I’m reaching out for help in sharing files. I’m trying to send a file to a friend for editing and clean-up, but she cannot open the file. She tried sharing hers, and it’s the same story. We are using OneDrive to share the files, and I went through the forums and tried a few different troubleshooting methods. Storing backups, sending them as zip files, but continue to get cannot access errors. Does anyone know what step we are missing? We are both on windows, if that helps.
First hopefully the actual project is not on one drive. Do you delete old project folder before extracting zip copy and opening in current project folder.
No, they are all hard copied on the computer itself. I do not delete the old file, I save a second copy and change the name to reflect the particular ‘edition’ I made. Then I zip the new copy and uploaded to OneDrive, where I then emailed the copy. When they attempt to open, it simply says ‘cannot access file name’
You could ensure that the zipped file is not corrupted by trying to unzip it on your own computer first. If the file opens fine on your end, but not for your friend, you might want to try uploading the file again and verify that the upload completed successfully
Are you sharing a Scrivener project or a single document? (The first would be the .SCRIV project folder and all its content.)
Using Scrivener (project) Backup, the default setting is to zip the backup. The backup on close is an exact copy of your saved project.
If you’re sharing a single document, use File > Sync, which creates a named RTF which you can share. Your friend can Sync the file into her project selecting the file using File Sync on her side.
Another consideration: is your friend unzipping the Zip content—a requirement on Windows. For a project you open a .SCRIVX file in .SCRIV folder.
Although not specifically a solution for the OneDrive issue, strictly speaking in terms of operational complexity and safety, you can do all of what you are describing much more safely and simply with the original project open in Scrivener, and the File ▸ Back Up ▸ Back Up To... menu command. Not only will that optionally Zip the copy of the project for you, but it will provide today’s date and time in the file name. It’s the kind of thing you can do at the end of a session, as part of closing it out.
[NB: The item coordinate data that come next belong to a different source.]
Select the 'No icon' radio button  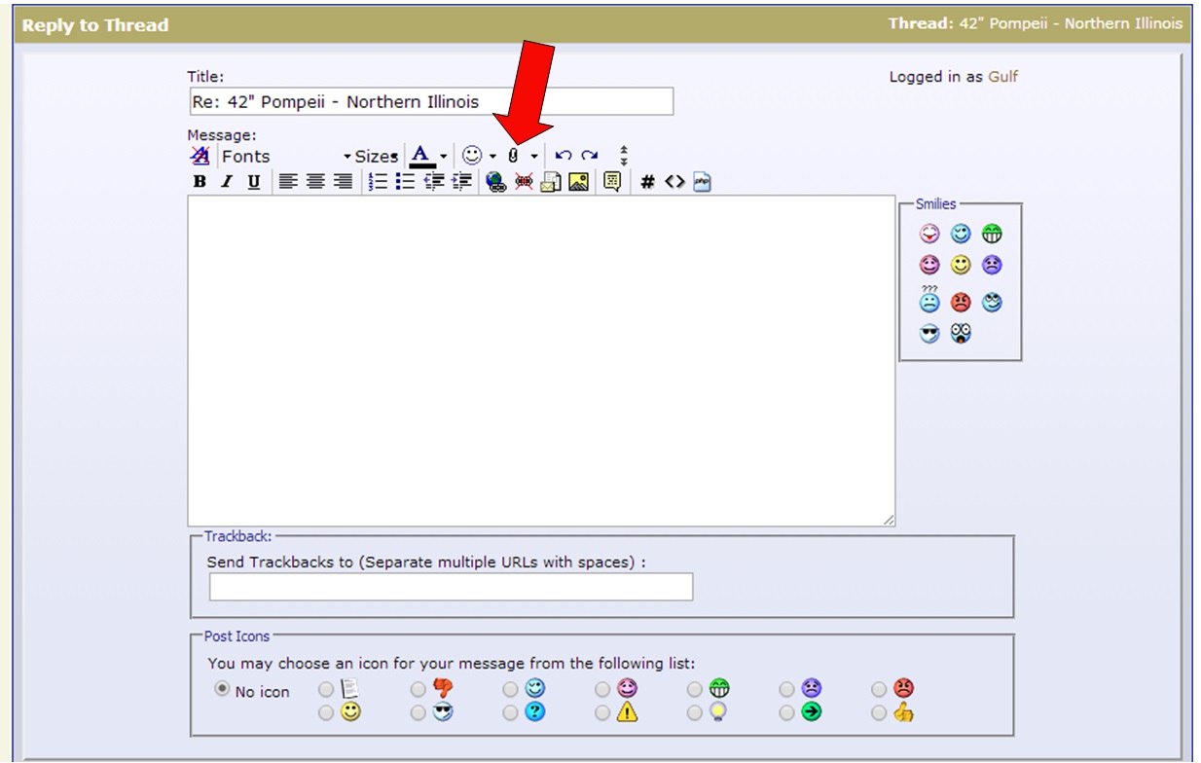coord(222,689)
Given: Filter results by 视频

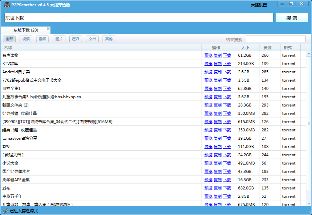Looking at the screenshot, I should click(x=26, y=39).
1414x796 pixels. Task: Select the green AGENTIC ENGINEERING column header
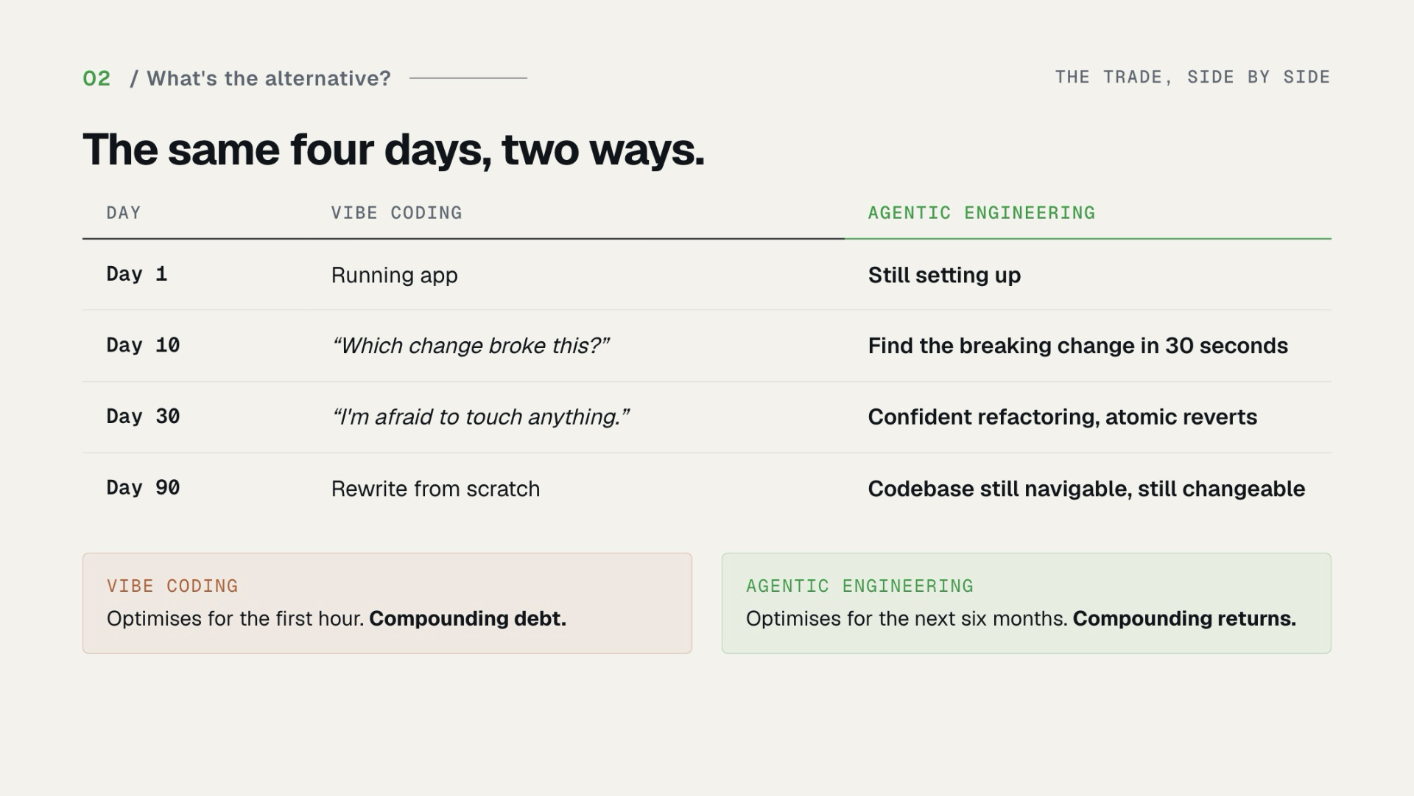981,213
This can be very useful when collaborating, as you might otherwise need a system for making sure the latest copy is really the latest copy. With date stamps like this, you can each use that same menu command when you are done, into the same share folder, and “stack them”, rather than deleting old ones. These previous versions can linger as long as you like, because they won’t be confused with newer copies since they have older dates. They thus serve as a fall-back in case an edit you sent didn’t get integrated on their end—you can say, ‘check Tuesday’s copy for chapter 8’ or whatever.
As to why the share folder isn’t working, I don’t know enough about OneDrive to answer that, but maybe the share permissions aren’t set right on the folder or something? The “cannot access filename” kind of sounds like a permission error.